In multiple myeloma (MM) refractory to doxorubicin (DXR) and/or vincristine (VCR), myeloma cells frequently express the multidrug resistance (MDR) phenotype, associated with overexpression of P-glycoprotein (Pgp), which acts as a drug efflux pump. Recently, studies have shown that clinical resistance can be modulated by drug resistance modifiers. The present study was performed to investigate if MDR modulation in vivo is caused by a direct effect of cyclosporine (CSA) on resistant myeloma plasma cells (PC). Eight patients with VAD-refractory MM were treated with DXR, VCR, and dexamethasone (VAD) plus CSA. Pgp expression in PC was determined by flow cytometry/immunocytochemistry before and after clinical treatment. Functional Pgp expression was determined by the effect of CSA on the intracellular accumulation of DXR and VCR. Five of eight patients responded to VAD/CSA. The percentage of Pgp-positive (Pgp+) PC was 30% to 100% (median, 90%) before treatment and 4 to 90% (median, 40%) after treatment. CD56+/- or CD38+/- PC had identical Pgp expression. CSA, as well as SDZ PSC 833, but not dexamethasone, increased pretreatment intracellular accumulation of DXR and VCR in Pgp+ PC in three of four and six of six patients, respectively.
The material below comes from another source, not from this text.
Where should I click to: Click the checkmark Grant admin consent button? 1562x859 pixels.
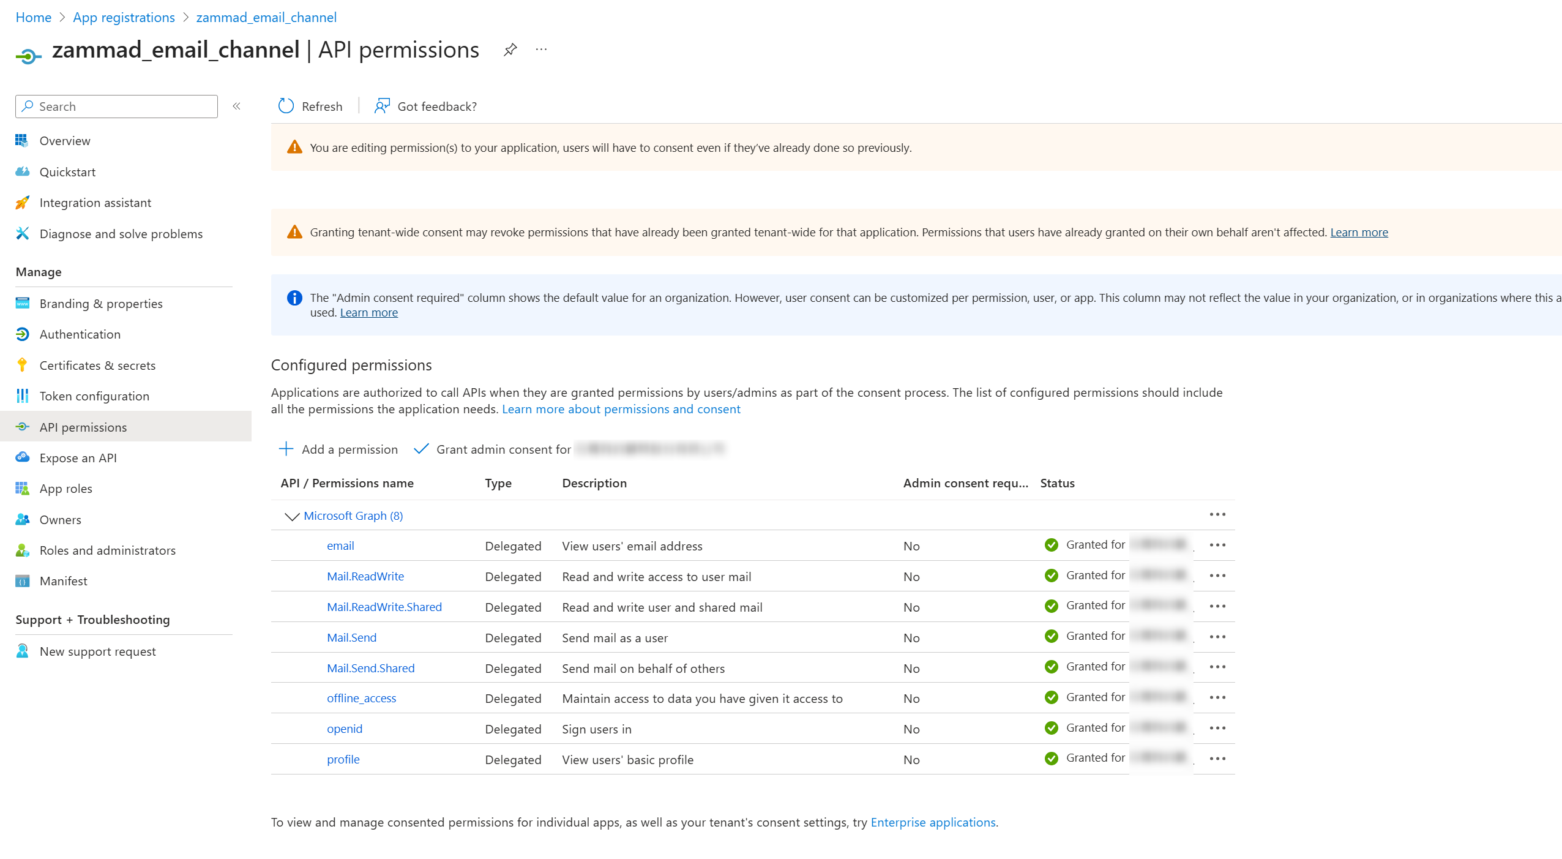click(x=421, y=449)
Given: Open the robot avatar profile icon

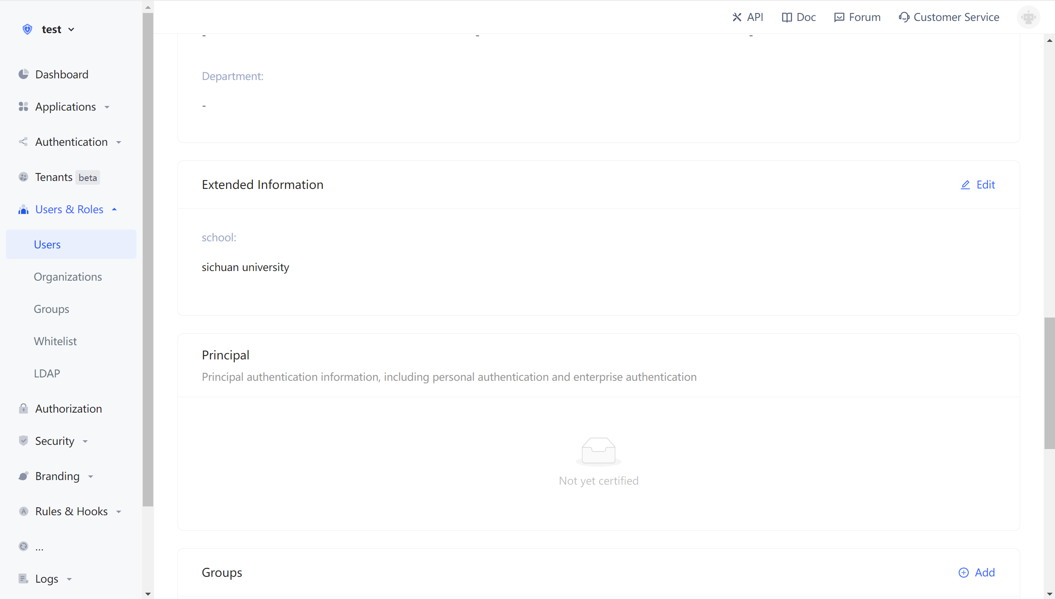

After clinical treatment, in vitro drug accumulation in residual Pgp-negative (Pgp-) PC of four of four responding patients was not further modulated by CSA or SDZ PSC 833. At later relapse, PC of two of four patients remained Pgp-. These data indicate that Pgp overexpression is functional in refractory myeloma and that clinical modulation of MDR by CSA is mediated through an inhibition of Pgp-associated drug efflux. Pgp-expressing PC can be eliminated by clinical treatment with VAD/CSA.